*Required work:* Update the data from the line with "Toggle the Analyzer POST button" to the line with "tap(928, 91)" by swapping "computer-use agent" for "desktop agent" and leaving everything else unchanged. Give back only those lines, without the pictures.

--- begin Entries supplied ---

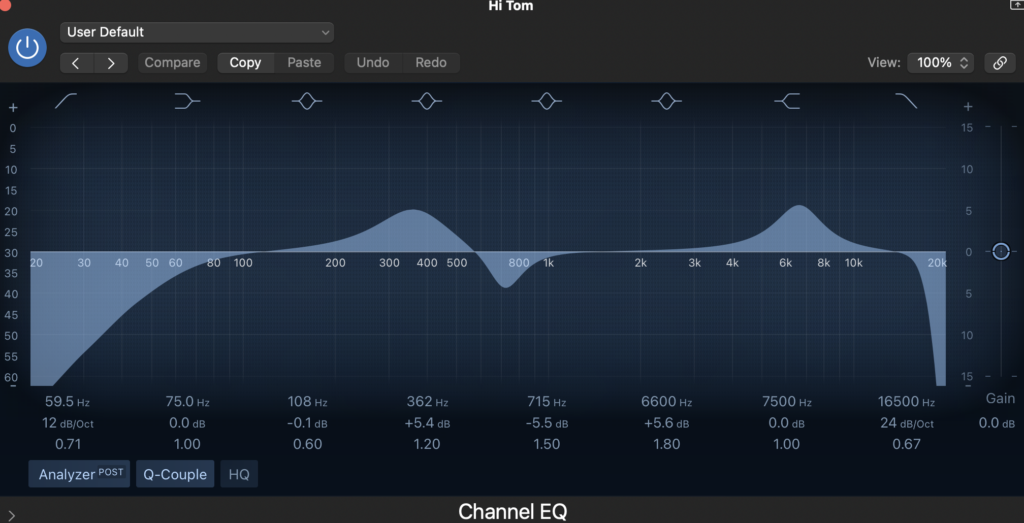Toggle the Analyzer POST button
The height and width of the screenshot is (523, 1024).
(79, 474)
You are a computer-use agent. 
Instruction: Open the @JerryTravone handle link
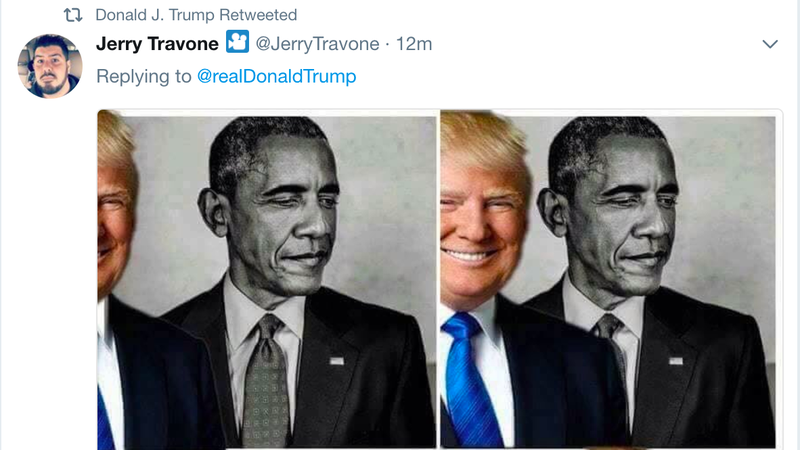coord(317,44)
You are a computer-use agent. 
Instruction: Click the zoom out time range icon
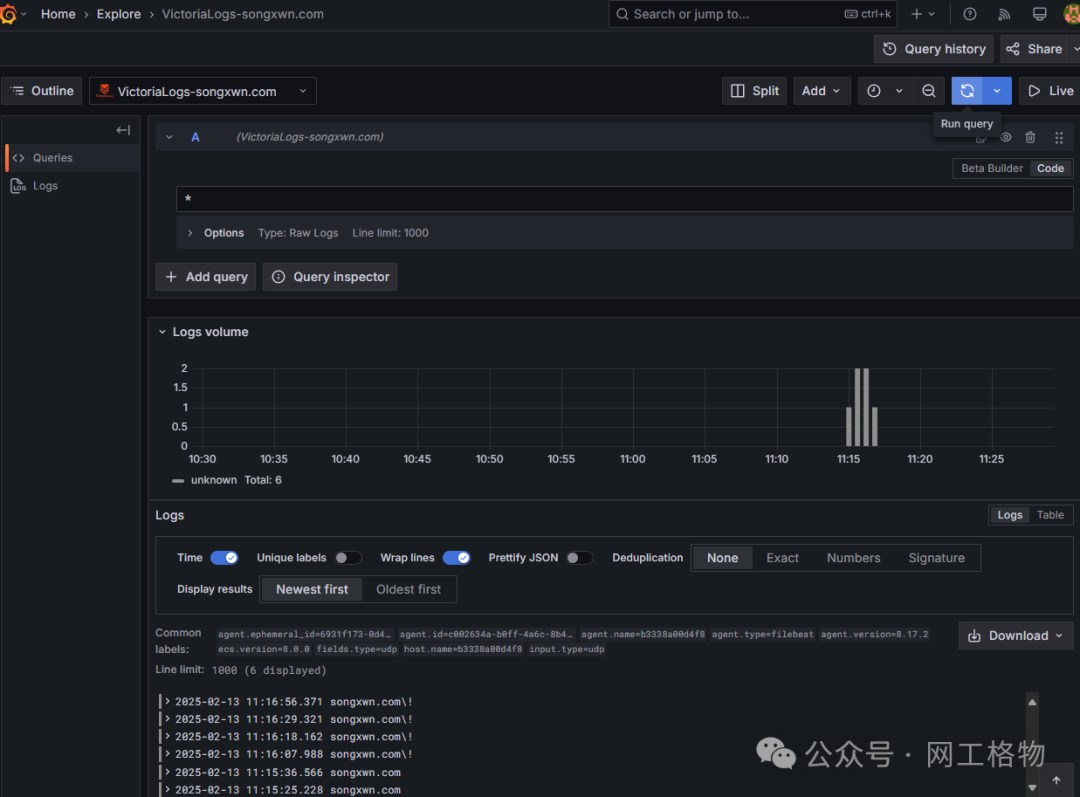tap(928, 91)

--- end Entries supplied ---
--- begin Entries supplied ---

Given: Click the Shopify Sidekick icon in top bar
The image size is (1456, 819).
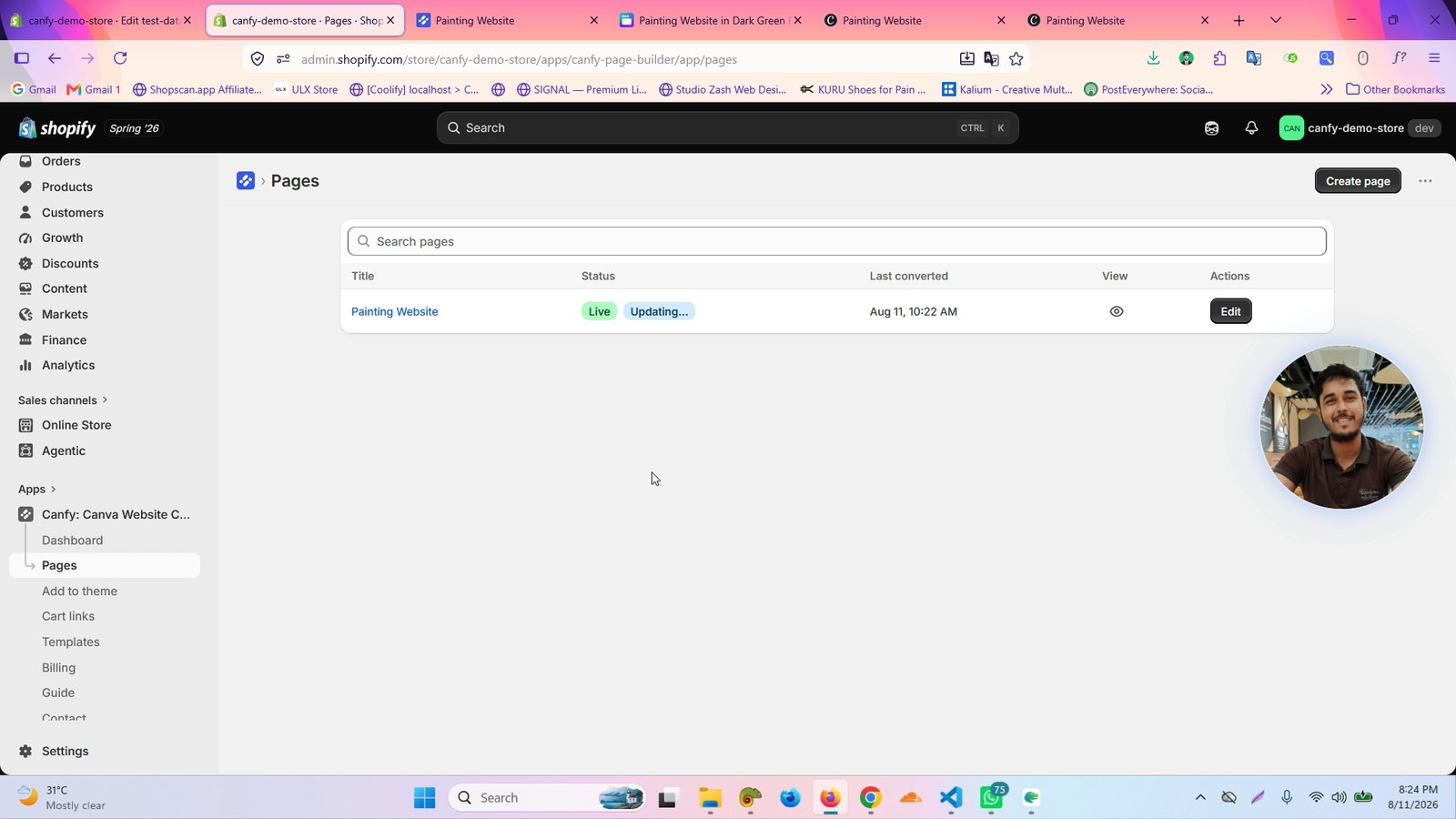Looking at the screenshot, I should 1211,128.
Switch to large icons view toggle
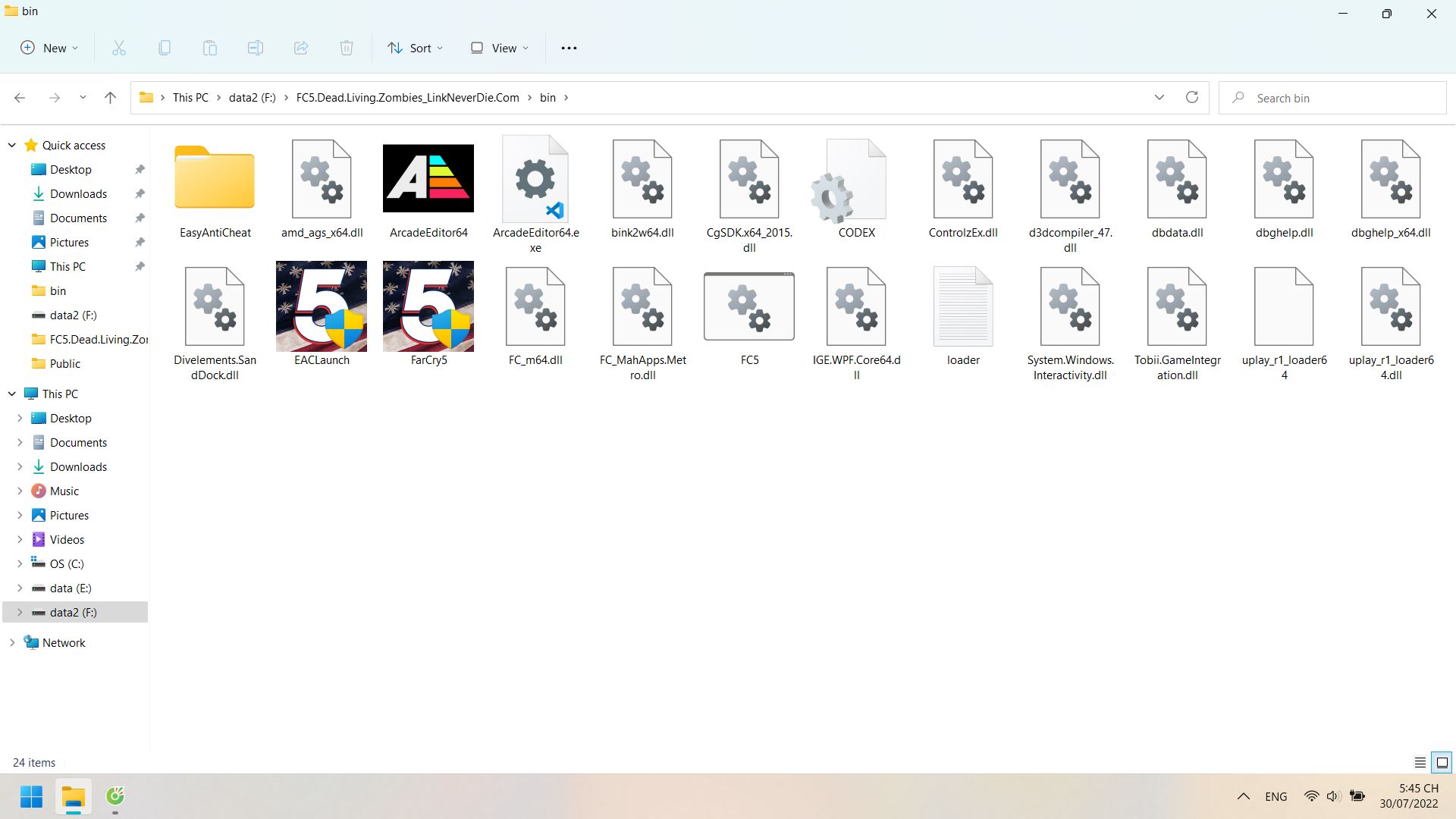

--- end Entries supplied ---

*Task output:*
Toggle the Analyzer POST button
The height and width of the screenshot is (523, 1024).
(79, 474)
You are a desktop agent. 
Instruction: Open the @JerryTravone handle link
coord(317,44)
You are a desktop agent. 
Instruction: Click the zoom out time range icon
tap(928, 91)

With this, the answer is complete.